-- STUDY MATERIAL follows --

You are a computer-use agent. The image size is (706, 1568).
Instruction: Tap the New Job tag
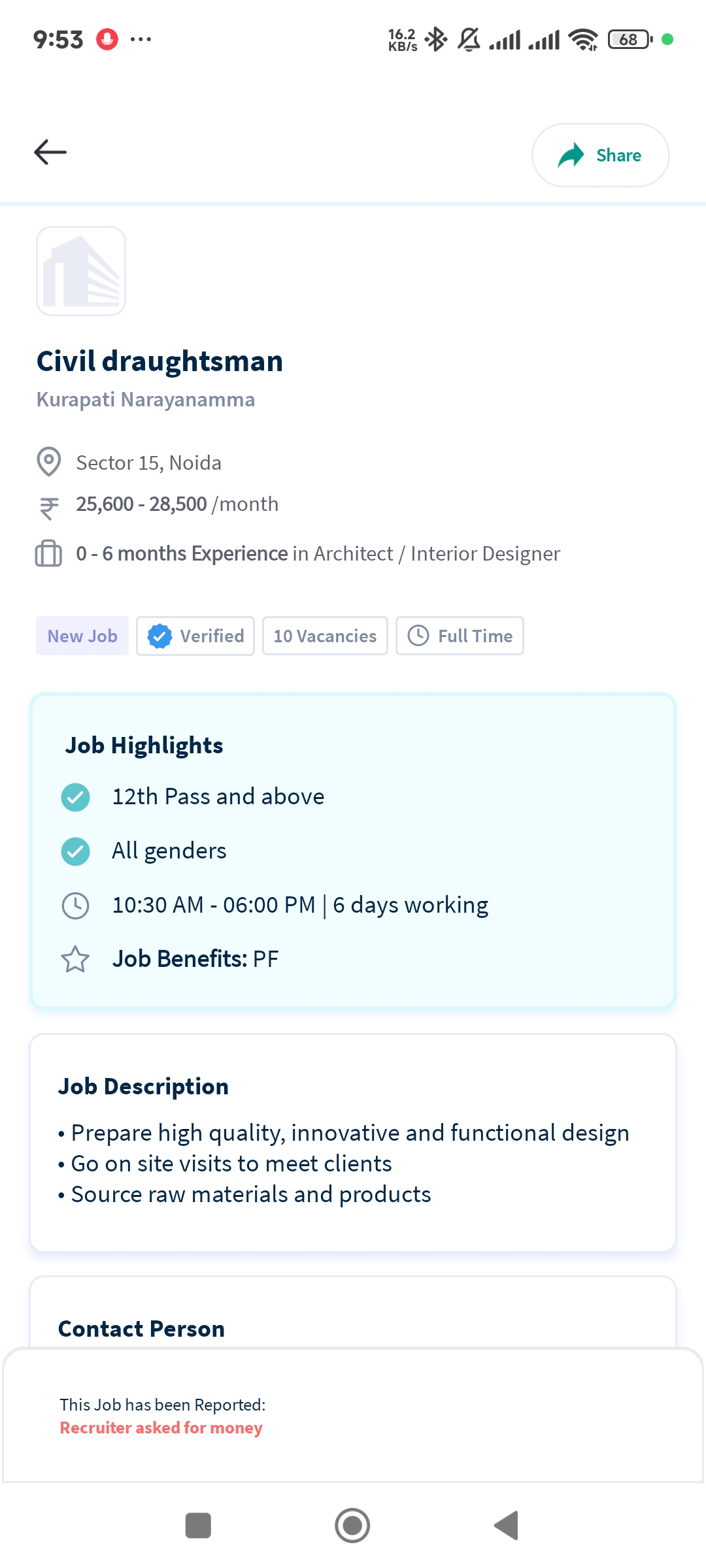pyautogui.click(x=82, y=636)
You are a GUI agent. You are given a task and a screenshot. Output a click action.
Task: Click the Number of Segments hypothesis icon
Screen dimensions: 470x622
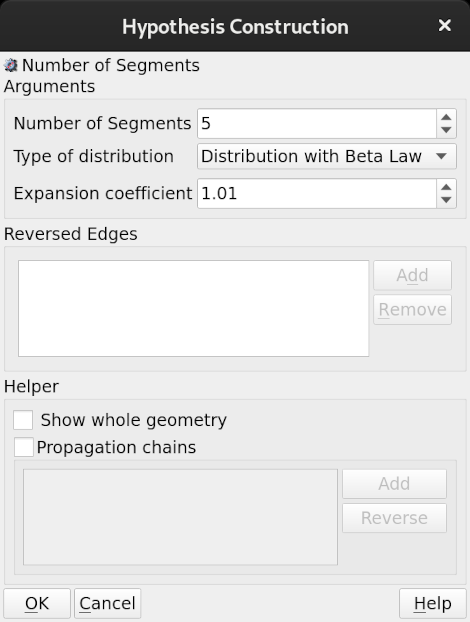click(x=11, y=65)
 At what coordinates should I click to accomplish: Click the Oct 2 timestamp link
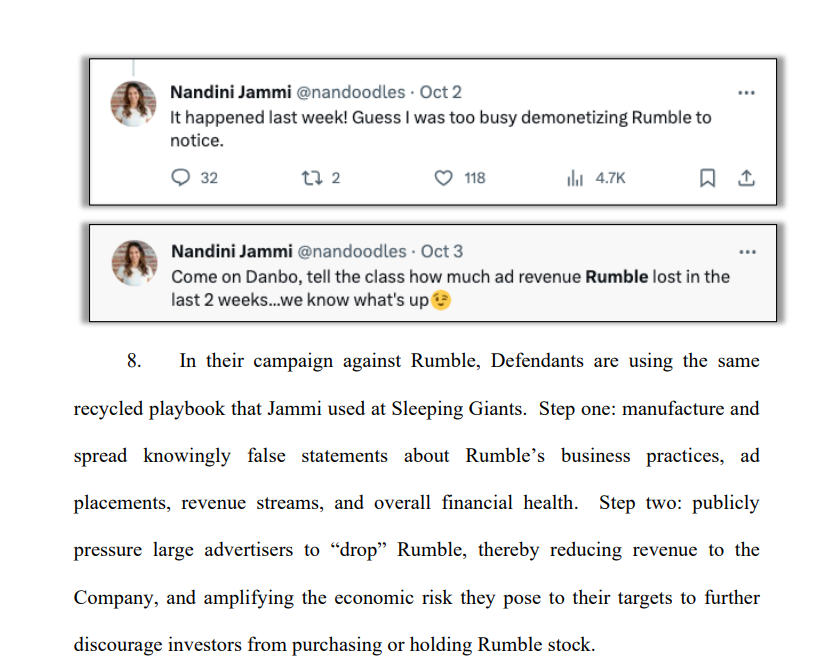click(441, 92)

-- STUDY MATERIAL concluded --

◆ ACTIVITY ◆
Which lines run from the one that holds "At what coordinates" to the final line of the records above? Return them exactly, and skip the pictures.

◆ ANSWER TO THIS EXERCISE ◆
 At what coordinates should I click to accomplish: Click the Oct 2 timestamp link
click(441, 92)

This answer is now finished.